Before a patient begins lung cancer treatment, an experienced lung cancer pathologist must review the pathologic material. This is critical because SCLC, which responds well to chemotherapy and is generally not treated surgically, can be confused on microscopic examination with NSCLC.[4] Immunohistochemistry and electron microscopy are invaluable techniques for diagnosis and subclassification, but most lung tumors can be classified by light microscopic criteria.

 

(Refer to the Staging Evaluation section in the Stage Information for Small Cell Lung Cancer section of this summary for more information about tests and procedures used for staging.)

 

Prognosis and Survival

 

Regardless of stage, the current prognosis for patients with SCLC is unsatisfactory despite improvements in diagnosis and therapy made during the past 25 years. Without treatment, SCLC has the most aggressive clinical course of any type of pulmonary tumor, with median survival from diagnosis of only 2 to 4 months.

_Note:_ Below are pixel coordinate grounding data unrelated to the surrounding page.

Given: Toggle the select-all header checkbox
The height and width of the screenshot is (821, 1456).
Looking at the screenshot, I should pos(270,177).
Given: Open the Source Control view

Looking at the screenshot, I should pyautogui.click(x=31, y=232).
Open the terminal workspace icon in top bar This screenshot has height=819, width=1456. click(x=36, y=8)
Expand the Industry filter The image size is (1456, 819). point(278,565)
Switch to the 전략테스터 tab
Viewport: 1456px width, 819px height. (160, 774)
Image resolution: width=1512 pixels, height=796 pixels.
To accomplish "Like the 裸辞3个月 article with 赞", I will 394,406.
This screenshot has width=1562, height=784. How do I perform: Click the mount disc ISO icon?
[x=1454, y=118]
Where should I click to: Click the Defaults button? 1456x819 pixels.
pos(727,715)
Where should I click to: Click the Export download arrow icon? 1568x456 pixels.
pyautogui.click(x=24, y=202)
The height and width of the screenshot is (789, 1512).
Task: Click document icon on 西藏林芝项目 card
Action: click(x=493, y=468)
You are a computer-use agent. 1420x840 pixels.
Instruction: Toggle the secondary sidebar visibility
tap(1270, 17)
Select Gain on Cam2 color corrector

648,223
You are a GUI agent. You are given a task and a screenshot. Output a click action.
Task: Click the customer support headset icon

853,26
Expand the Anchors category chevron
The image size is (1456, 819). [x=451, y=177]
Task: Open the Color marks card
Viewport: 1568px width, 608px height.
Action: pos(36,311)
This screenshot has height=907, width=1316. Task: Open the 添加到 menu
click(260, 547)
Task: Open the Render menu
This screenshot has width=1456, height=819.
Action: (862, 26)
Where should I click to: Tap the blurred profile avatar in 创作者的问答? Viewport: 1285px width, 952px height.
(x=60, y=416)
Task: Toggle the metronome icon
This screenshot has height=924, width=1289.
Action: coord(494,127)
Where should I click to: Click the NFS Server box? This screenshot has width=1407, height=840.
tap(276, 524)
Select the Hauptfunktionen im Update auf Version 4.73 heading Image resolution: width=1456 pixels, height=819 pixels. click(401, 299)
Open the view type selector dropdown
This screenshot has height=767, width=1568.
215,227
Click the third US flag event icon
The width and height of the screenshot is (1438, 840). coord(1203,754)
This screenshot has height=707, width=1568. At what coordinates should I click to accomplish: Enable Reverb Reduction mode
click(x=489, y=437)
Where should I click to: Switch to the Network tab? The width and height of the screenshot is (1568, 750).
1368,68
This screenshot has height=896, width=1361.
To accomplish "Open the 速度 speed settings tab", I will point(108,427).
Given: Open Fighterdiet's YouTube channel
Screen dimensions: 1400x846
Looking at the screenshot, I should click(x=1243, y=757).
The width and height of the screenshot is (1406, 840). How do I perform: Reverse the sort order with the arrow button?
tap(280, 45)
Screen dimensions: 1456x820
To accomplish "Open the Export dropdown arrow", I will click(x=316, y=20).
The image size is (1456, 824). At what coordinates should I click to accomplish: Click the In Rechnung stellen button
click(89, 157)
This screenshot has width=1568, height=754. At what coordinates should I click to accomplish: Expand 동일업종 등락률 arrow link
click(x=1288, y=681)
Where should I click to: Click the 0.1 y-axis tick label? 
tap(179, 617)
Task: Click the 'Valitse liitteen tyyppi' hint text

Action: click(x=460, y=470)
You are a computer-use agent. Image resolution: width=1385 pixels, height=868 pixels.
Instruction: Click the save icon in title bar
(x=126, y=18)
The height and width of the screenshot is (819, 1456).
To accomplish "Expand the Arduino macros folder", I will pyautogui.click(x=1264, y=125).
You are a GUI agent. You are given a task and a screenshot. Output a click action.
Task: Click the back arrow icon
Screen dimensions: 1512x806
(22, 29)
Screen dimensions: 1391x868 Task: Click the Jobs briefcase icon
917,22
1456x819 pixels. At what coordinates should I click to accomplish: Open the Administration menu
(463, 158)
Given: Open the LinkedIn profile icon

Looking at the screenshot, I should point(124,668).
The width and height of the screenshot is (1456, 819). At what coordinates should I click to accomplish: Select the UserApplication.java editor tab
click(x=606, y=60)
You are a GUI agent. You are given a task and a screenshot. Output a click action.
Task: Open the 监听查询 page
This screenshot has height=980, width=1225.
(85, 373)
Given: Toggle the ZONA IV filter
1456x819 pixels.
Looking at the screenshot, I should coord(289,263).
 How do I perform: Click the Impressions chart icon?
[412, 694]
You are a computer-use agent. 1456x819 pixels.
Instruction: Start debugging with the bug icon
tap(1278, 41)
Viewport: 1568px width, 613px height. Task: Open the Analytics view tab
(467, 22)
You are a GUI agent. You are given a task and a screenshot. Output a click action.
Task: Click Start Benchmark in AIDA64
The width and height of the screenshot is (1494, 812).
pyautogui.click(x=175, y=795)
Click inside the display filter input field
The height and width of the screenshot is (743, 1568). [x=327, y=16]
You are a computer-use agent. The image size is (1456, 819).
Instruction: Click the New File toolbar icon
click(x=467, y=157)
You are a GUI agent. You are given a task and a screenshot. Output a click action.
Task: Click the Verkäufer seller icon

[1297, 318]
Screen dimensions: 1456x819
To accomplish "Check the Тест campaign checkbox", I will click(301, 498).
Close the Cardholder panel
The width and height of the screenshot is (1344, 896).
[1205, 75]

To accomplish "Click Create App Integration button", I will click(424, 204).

About 10% of the total population of SCLC patients remains free of disease during the 2 years from the start of therapy, which is the time period during which most relapses occur. Even these patients, however, are at risk of dying from lung cancer (both small and non-small cell types).[5] The overall survival at 5 years is 5% to 10%.[1][5][6][7]

 

An important prognostic factor for SCLC is the extent of disease. Patients with LD have a better prognosis than patients with ED. For patients with LD, median survival of 16 to 24 months and 5-year survivals of 14% with current forms of treatment have been reported.[1][6][8][9] Patients diagnosed with LD who smoke should be encouraged to stop smoking before undergoing combined-modality therapy because continued smoking may compromise survival.[10]

 

Improved long-term survival in patients with LD has been shown with combined-modality therapy.[9][11][Level of evidence: 1iiA] Although long-term survivors have been reported among patients who received either surgery or chemotherapy alone, chemotherapy combined with thoracic radiation therapy (TRT) is considered the standard of care.[12] Adding TRT increases absolute survival by approximately 5% over chemotherapy alone.[11][13] The optimal timing of TRT relative to chemotherapy has been evaluated in multiple trials and meta-analyses with the weight of evidence suggesting a small benefit to early TRT.[1][14][15][Level of evidence: 1iiA]

 

In patients with ED, median survival of 6 to 12 months is reported with currently available therapy, but long-term disease-free survival is rare.

 

Prophylactic cranial radiation prevents central nervous system recurrence and can improve survival in patients who have had a complete response to chemoradiation.[16][17][Level of evidence: 1iiA]

 

All patients with this type of cancer may appropriately be considered for inclusion in clinical trials at the time of diagnosis. Information about ongoing clinical trials is available from the NCI Web site.